According to new reporting from The Washington Post, President Trump personally pushed United States Postal Service head Megan Brennan to jack up shipping prices on Amazon and other firms.
The story comes from unnamed sources, who suggest that, thus far, the postmaster general has held out against pressure from the president. If enacted, the new pricing structure would likely cost the online retailer and others billions.
Amazon has been in Trump’s crosshairs from some time, of course. In late March, he took to Twitter to personally call out a “scam” he believed was costing the USPS “billions,” writing, “If the P.O. ‘increased its parcel rates, Amazon’s shipping costs would rise by $2.6 Billion.’ This Post Office scam must stop. Amazon must pay real costs (and taxes) now!”
Brennan has reportedly pushed back on the notion that deals with companies like Amazon have been a bad deal for the postal service, offering evidence of the upsides of such partnerships in meetings with the president. She has also noted that such multiyear contracts wouldn’t be easy to break.

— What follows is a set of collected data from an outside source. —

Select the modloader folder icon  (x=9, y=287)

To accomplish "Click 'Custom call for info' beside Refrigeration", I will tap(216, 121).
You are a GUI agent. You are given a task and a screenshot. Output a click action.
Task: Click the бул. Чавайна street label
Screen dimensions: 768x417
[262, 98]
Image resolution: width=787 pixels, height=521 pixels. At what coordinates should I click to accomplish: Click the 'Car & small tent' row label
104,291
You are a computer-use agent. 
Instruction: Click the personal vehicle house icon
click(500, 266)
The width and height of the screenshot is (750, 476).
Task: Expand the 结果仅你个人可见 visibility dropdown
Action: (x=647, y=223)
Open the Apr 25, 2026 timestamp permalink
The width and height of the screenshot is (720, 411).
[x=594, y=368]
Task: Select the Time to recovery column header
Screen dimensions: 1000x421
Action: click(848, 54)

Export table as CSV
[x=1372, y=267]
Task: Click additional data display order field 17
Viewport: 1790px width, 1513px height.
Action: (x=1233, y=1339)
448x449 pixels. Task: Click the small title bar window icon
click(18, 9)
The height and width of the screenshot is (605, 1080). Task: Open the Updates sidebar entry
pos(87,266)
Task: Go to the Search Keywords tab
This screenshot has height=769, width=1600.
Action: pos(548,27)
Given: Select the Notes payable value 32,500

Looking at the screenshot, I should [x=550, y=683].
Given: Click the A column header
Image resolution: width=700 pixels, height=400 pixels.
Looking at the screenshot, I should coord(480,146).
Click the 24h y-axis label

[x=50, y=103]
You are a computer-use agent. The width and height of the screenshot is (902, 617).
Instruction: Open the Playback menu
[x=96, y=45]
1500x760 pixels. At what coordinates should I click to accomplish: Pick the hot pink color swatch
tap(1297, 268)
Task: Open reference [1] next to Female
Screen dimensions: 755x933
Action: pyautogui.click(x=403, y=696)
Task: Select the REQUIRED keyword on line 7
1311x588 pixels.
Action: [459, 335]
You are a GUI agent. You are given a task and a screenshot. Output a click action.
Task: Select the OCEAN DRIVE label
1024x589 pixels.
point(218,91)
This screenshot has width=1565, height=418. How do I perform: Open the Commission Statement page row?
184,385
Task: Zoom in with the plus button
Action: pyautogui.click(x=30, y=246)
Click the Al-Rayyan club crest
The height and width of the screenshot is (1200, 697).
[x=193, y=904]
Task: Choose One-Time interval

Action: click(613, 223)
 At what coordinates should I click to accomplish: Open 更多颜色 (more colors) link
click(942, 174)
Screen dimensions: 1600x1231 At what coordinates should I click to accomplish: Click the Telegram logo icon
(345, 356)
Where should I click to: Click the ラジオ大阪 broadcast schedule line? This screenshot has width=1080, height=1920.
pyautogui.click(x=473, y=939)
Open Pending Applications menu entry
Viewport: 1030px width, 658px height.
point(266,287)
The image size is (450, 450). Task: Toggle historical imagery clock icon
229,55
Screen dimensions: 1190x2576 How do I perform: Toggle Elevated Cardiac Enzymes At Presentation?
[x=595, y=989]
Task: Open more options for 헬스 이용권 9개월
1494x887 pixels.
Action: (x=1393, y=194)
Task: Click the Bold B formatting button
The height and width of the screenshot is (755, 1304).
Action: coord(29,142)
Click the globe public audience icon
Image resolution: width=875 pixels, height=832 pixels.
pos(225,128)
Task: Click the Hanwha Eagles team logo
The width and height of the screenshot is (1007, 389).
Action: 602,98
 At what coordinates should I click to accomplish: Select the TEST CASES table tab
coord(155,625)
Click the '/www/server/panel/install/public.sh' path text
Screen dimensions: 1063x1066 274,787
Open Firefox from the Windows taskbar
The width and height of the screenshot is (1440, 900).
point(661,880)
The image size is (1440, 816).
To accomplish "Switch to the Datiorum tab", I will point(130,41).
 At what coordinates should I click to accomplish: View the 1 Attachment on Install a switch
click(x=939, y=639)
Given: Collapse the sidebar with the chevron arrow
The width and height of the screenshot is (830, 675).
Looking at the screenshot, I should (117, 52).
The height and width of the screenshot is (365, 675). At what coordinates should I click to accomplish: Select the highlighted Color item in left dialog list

But Trump’s criticism of Amazon clearly has a personal element. Here’s a nice compendium of the many times he’s gone after the company and its owner Jeff Bezos on Twitter — at least through late-March. The criticism really started to hit its stride around 2015. Bezos, of course, also own The Washington Post, a paper Trump has regularly called out for reporting “fake news.”
Further clouding all of this is the fact that the USPS hasn’t released the specifics of its pricing deals with Amazon, for fear of given competing delivery services “an unfair advantage.” It has, however, insisted that it’s made money on its deals with Amazon, in spite of the fact that the service reported a $2.7 billion loss in 2017.